(Material for this task)

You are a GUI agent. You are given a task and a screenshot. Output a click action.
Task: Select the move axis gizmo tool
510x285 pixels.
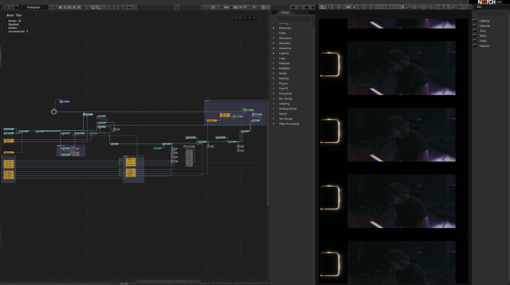pos(323,7)
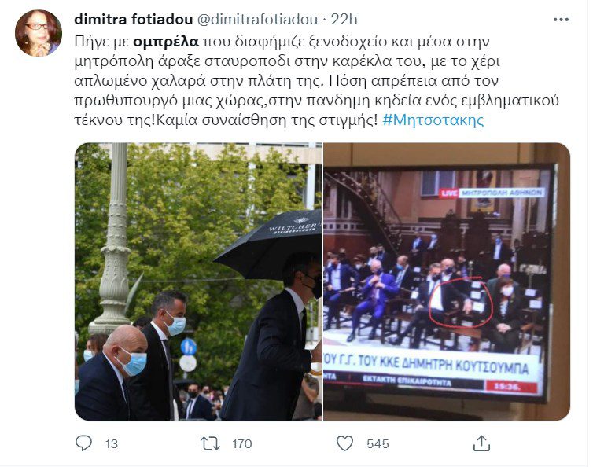593x467 pixels.
Task: Click the Wiltcher's umbrella in the left photo
Action: 269,244
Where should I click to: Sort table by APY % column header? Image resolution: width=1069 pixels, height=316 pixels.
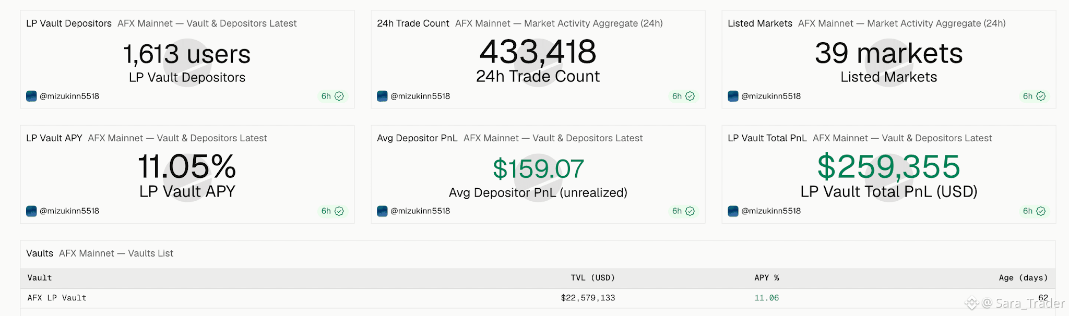(766, 278)
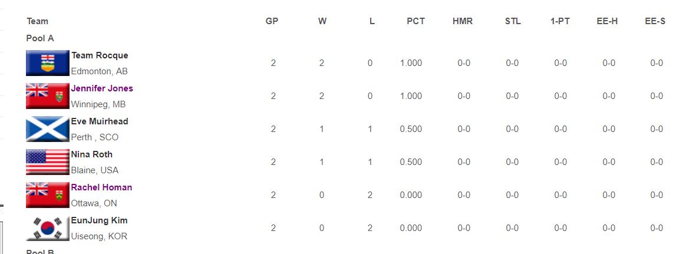Click the Ontario flag beside Rachel Homan
The image size is (696, 254).
[x=48, y=195]
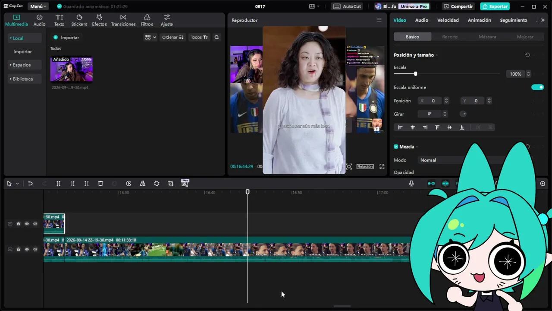Click the mirror flip tool icon

click(x=142, y=184)
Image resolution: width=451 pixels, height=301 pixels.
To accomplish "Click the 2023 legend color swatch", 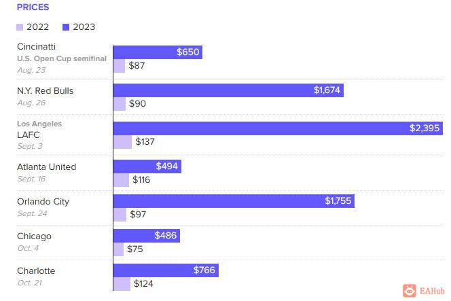I will pyautogui.click(x=66, y=27).
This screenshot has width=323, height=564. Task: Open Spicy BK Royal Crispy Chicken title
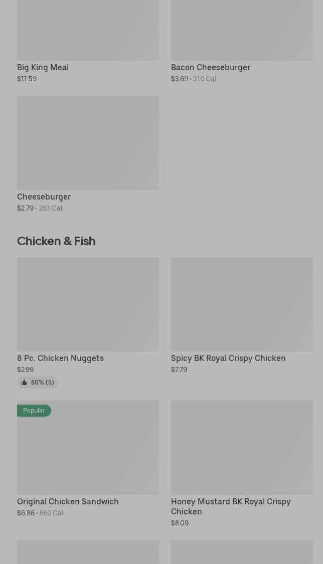click(228, 358)
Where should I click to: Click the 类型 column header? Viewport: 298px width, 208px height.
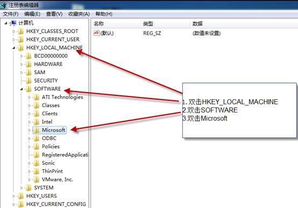148,24
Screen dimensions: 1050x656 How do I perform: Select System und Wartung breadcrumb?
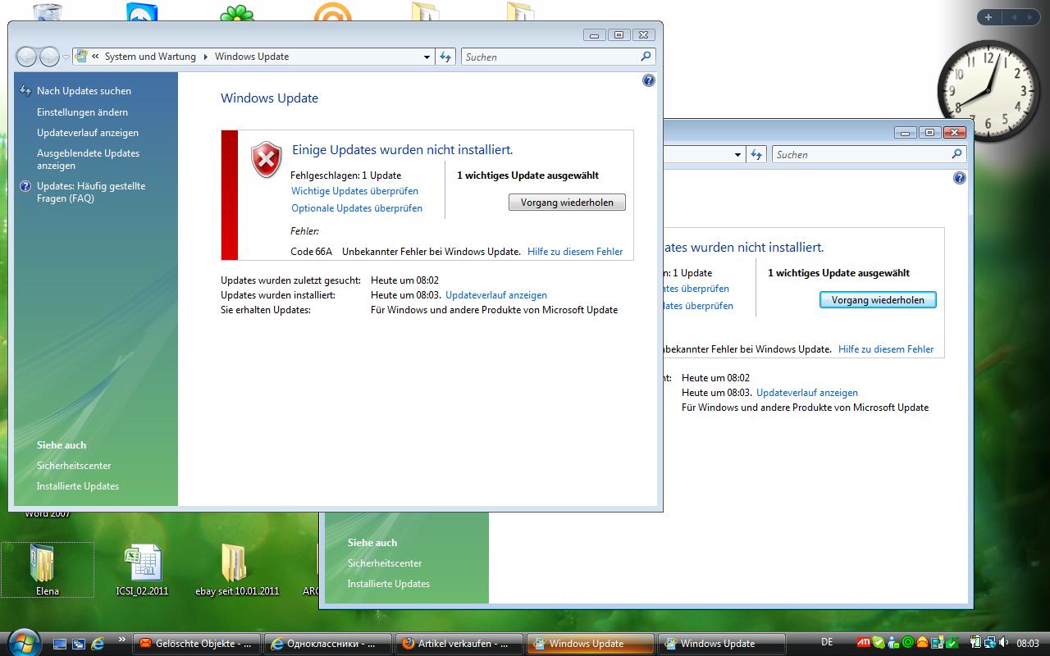[x=150, y=57]
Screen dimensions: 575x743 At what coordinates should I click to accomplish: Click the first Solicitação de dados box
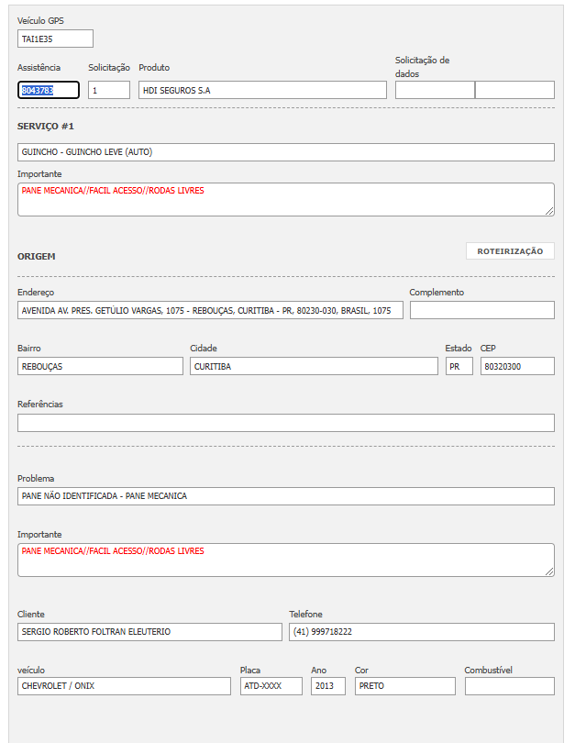[435, 90]
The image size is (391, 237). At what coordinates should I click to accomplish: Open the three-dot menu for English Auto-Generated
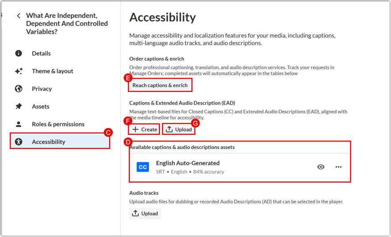click(338, 167)
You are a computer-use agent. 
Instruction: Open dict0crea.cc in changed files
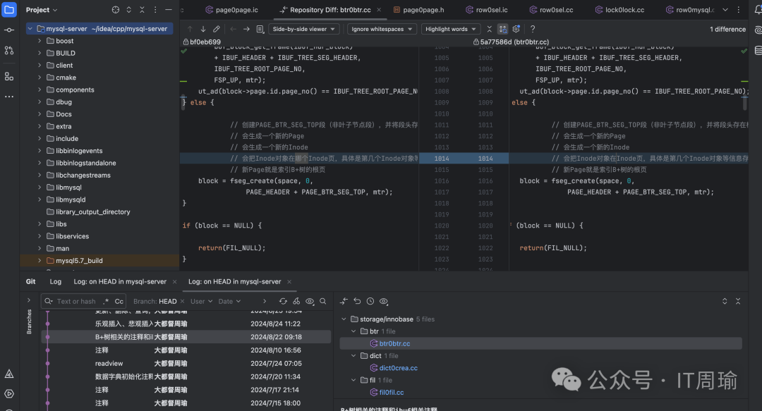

(End Material for this task)

Action item: Look back over the material above and state how many lines hold the word "agent". Write the number and nothing else.

Result of this exercise: 2